Ukrainian intelligence also found that major Russian ammunition arsenals had become undefended. In order to capitalize on this, Ukrainian drones struck Russia’s seventeenth Main Missile and Artillery Directorate arsenal in Kedrovka, targeting a deep-rear ammunition depot. It was responsible for the long term storage, maintenance, and distribution of artillery shells, missiles, and other munitions used to supply Russian forces at the front. In parallel, Ukraine’s General Staff confirmed successful strikes on two Russian explosives facilities, including production buildings at the Sverdlov Plant in Dzerzhinsk. The facility is one of Russia’s largest producers of military explosives and plays a critical role in filling aviation and artillery munitions, anti-tank missile warheads, and FAB aerial bombs, later converted into guided glide bombs.

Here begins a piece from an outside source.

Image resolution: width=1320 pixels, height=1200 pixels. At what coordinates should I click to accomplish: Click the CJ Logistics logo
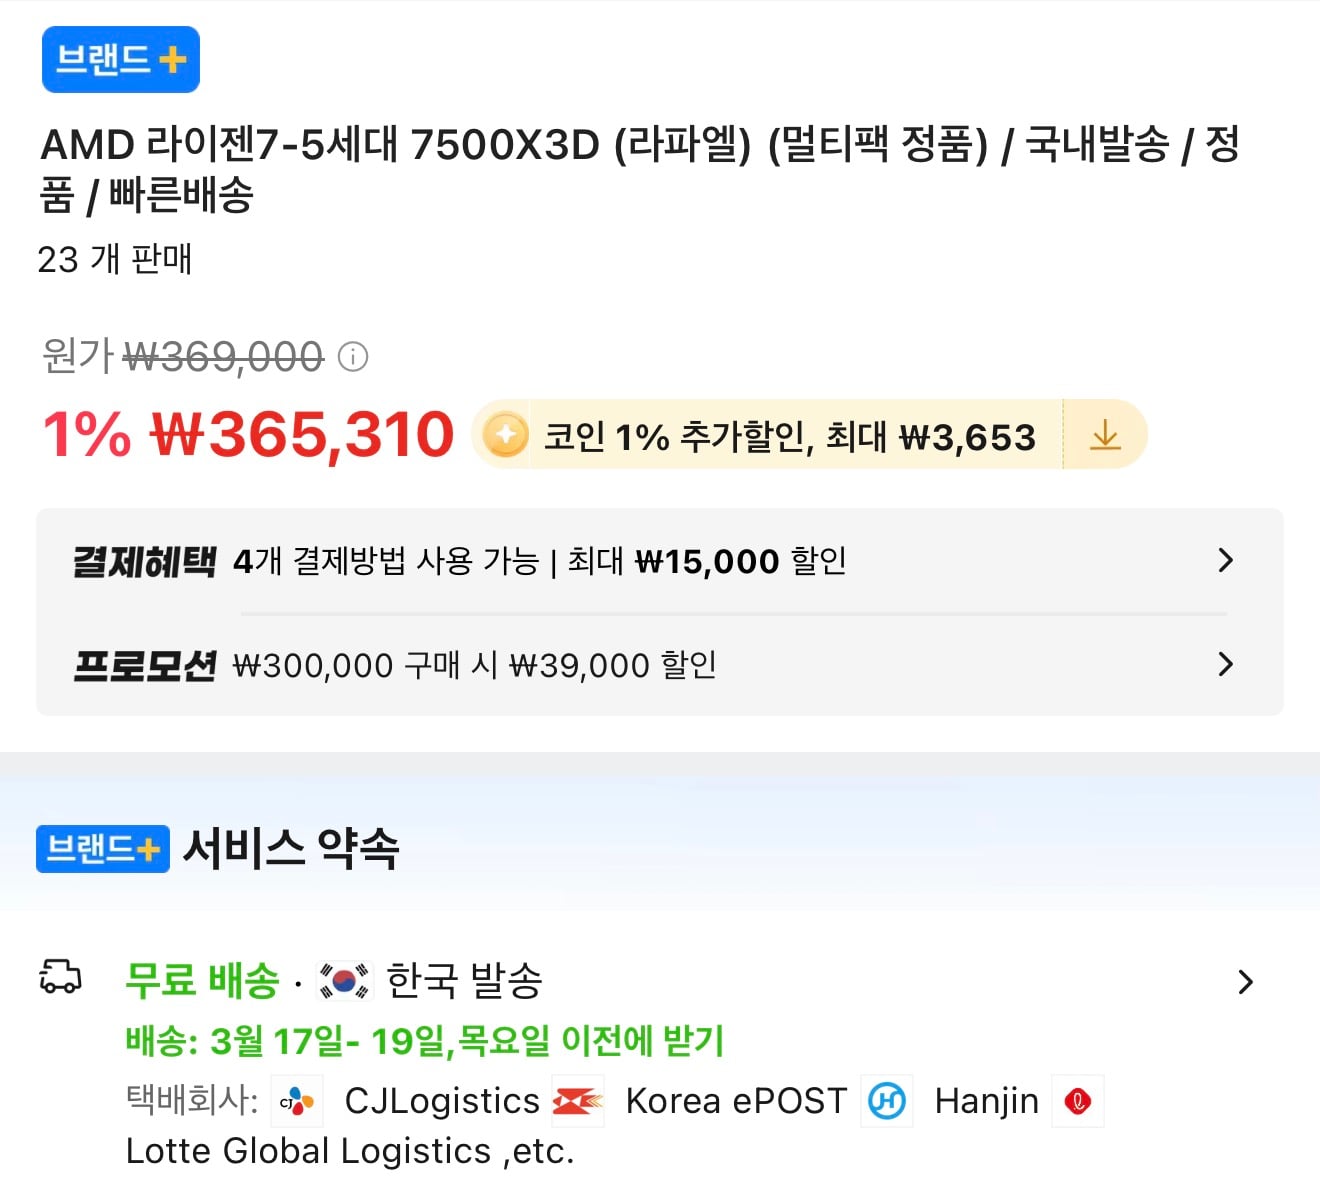click(x=297, y=1101)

In addition to the strikes on airfields and the Russian defense industrial base, Ukraine struck the site of Russia’s forty second Special Motorized Regiment in Sevastopol. The site is also used by the Federal Service of National Guard Troops, Rosgvardia. This is notable because Putin heavily relies on them to maintain his grip on power, and leaving their Headquarters unprotected shows how Russia is in dire need of air defenses.
In a separate but connected deep-strike operation, a converted A-twenty-two light aircraft attacked targets in Grozny, approximately nine hundred kilometers from the Ukrainian border. The strike targeted the Khankali district, which hosts one of Russia’s largest military bases, as well as a building linked to the Federal Security Service. This indicates a deliberate approach to degrade the FSB’s capabilities in a region where Russia is afraid of separatism, which is why they need to contain it with the FSB. In addition to the strikes on FSB complexes, Ukrainian FP two drones carried out a series of coordinated mid-range strikes against the logistics base of a Russian unit belonging to the fifth Army.